Transcribe the lines exactly, beginning with the one that contains "The width and" and ending with the final line of the records. Do not transcribe pictures.

[INFORMATION SUPPLIED Boundary: Start]

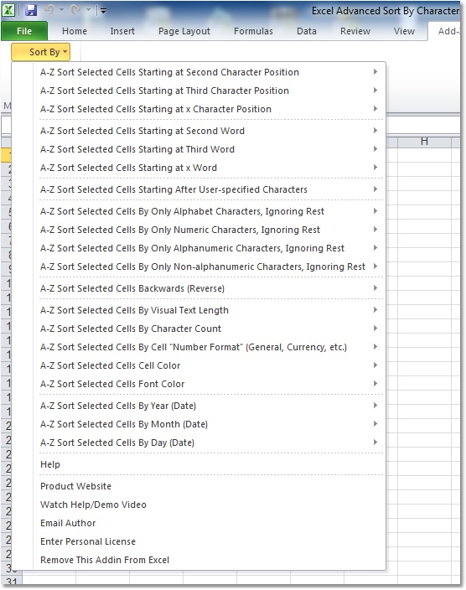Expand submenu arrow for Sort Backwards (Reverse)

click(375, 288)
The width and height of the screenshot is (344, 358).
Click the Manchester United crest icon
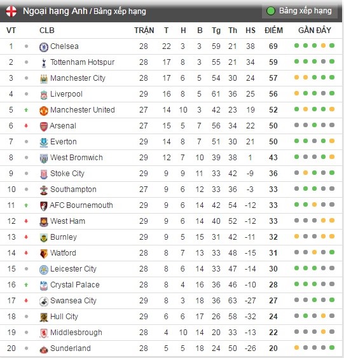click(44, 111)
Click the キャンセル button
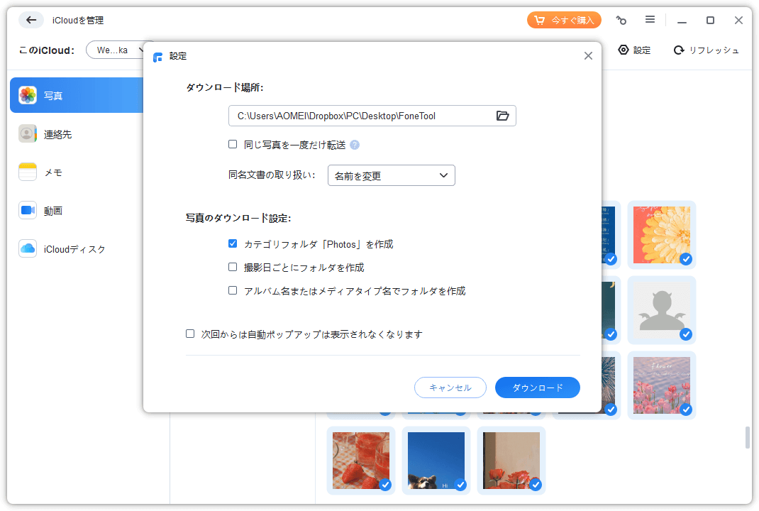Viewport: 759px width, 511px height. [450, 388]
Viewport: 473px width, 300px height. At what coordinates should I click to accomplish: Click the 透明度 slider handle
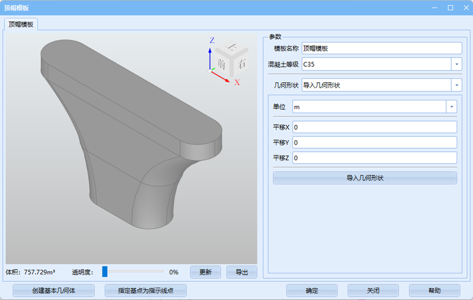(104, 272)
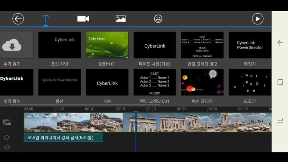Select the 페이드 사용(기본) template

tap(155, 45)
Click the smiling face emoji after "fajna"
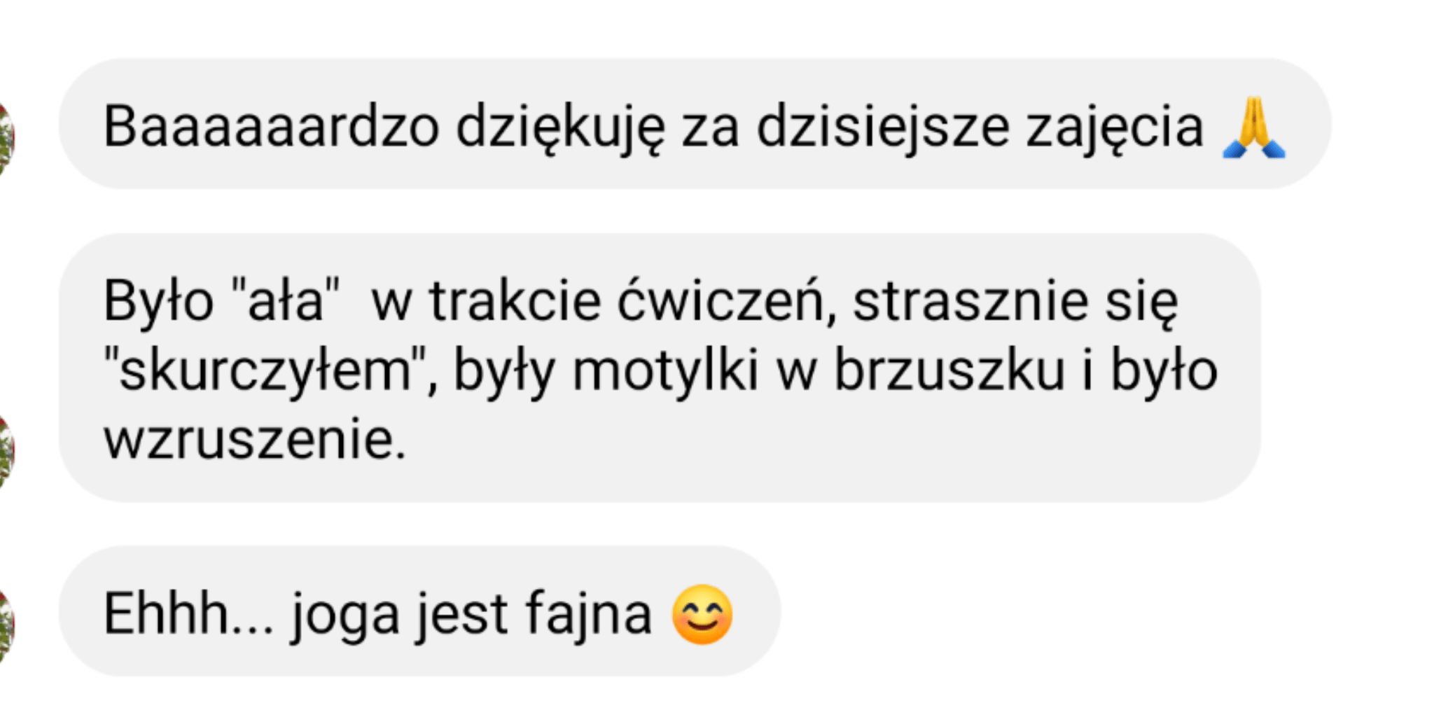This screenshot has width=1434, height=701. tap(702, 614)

[INFORMATION SUPPLIED Boundary: End]

# [ANSWER TO THE EXERCISE]
The width and height of the screenshot is (344, 358).
Click the Manchester United crest icon
click(44, 111)
Click the キャンセル button
Viewport: 759px width, 511px height. [450, 388]
Viewport: 473px width, 300px height. At what coordinates should I click to accomplish: Click the 透明度 slider handle
(104, 272)
Select the 페이드 사용(기본) template

tap(155, 45)
Click the smiling face emoji after "fajna"
This screenshot has width=1434, height=701. tap(702, 614)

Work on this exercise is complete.